-- EXERCISE DESCRIPTION --
From start to end, print the entire listing below exactly.

-- TASK INPUTS --
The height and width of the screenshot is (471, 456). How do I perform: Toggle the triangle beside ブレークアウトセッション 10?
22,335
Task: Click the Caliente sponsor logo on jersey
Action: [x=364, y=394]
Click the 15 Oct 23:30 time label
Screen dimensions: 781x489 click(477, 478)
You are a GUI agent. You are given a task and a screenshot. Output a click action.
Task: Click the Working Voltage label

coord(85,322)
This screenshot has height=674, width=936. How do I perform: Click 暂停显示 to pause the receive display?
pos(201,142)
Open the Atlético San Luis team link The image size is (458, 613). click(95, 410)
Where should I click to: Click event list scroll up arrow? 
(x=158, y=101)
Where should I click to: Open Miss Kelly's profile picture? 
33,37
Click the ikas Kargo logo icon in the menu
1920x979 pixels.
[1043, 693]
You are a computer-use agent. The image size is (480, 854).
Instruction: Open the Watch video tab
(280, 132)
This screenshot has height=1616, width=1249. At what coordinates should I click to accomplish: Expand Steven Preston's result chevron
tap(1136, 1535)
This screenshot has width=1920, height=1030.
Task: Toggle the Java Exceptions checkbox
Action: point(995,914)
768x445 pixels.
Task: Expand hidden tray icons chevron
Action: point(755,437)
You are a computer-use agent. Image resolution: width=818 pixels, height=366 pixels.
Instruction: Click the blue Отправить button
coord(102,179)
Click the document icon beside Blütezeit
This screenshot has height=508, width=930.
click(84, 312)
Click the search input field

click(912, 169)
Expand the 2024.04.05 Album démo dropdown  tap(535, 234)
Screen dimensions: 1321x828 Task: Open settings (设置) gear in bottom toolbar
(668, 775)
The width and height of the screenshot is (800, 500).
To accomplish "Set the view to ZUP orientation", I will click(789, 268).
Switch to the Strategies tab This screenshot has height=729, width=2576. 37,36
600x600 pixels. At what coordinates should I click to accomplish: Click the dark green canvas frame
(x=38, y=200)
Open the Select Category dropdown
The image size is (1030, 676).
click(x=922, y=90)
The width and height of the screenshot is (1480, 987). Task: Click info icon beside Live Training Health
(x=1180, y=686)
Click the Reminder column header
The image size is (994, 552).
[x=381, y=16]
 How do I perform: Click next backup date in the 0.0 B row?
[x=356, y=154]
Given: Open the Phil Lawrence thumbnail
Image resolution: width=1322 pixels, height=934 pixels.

-- RESPONSE TO THE TASK --
The height and width of the screenshot is (471, 456). How do I perform: Toggle the triangle beside ブレークアウトセッション 10?
22,335
Task: Click the Caliente sponsor logo on jersey
Action: [x=364, y=394]
Click the 15 Oct 23:30 time label
Screen dimensions: 781x489 click(477, 478)
You are a GUI agent. You are given a task and a screenshot. Output a click action.
Task: Click the Working Voltage label

coord(85,322)
This screenshot has height=674, width=936. How do I perform: Click 暂停显示 to pause the receive display?
pos(201,142)
Open the Atlético San Luis team link The image size is (458, 613). click(95, 410)
Where should I click to: Click event list scroll up arrow? 
(x=158, y=101)
Where should I click to: Open Miss Kelly's profile picture? 
33,37
Click the ikas Kargo logo icon in the menu
1920x979 pixels.
[1043, 693]
You are a computer-use agent. The image size is (480, 854).
Instruction: Open the Watch video tab
(280, 132)
This screenshot has height=1616, width=1249. At what coordinates should I click to accomplish: Expand Steven Preston's result chevron
tap(1136, 1535)
This screenshot has width=1920, height=1030.
Task: Toggle the Java Exceptions checkbox
Action: point(995,914)
768x445 pixels.
Task: Expand hidden tray icons chevron
Action: point(755,437)
You are a computer-use agent. Image resolution: width=818 pixels, height=366 pixels.
Instruction: Click the blue Отправить button
coord(102,179)
Click the document icon beside Blütezeit
This screenshot has height=508, width=930.
click(84, 312)
Click the search input field

click(912, 169)
Expand the 2024.04.05 Album démo dropdown  tap(535, 234)
Screen dimensions: 1321x828 Task: Open settings (设置) gear in bottom toolbar
(668, 775)
The width and height of the screenshot is (800, 500).
To accomplish "Set the view to ZUP orientation", I will click(789, 268).
Switch to the Strategies tab This screenshot has height=729, width=2576. 37,36
600x600 pixels. At what coordinates should I click to accomplish: Click the dark green canvas frame
(x=38, y=200)
Open the Select Category dropdown
The image size is (1030, 676).
click(x=922, y=90)
The width and height of the screenshot is (1480, 987). Task: Click info icon beside Live Training Health
(x=1180, y=686)
Click the Reminder column header
The image size is (994, 552).
[x=381, y=16]
 How do I perform: Click next backup date in the 0.0 B row?
[x=356, y=154]
Given: Open the Phil Lawrence thumbnail
Image resolution: width=1322 pixels, height=934 pixels.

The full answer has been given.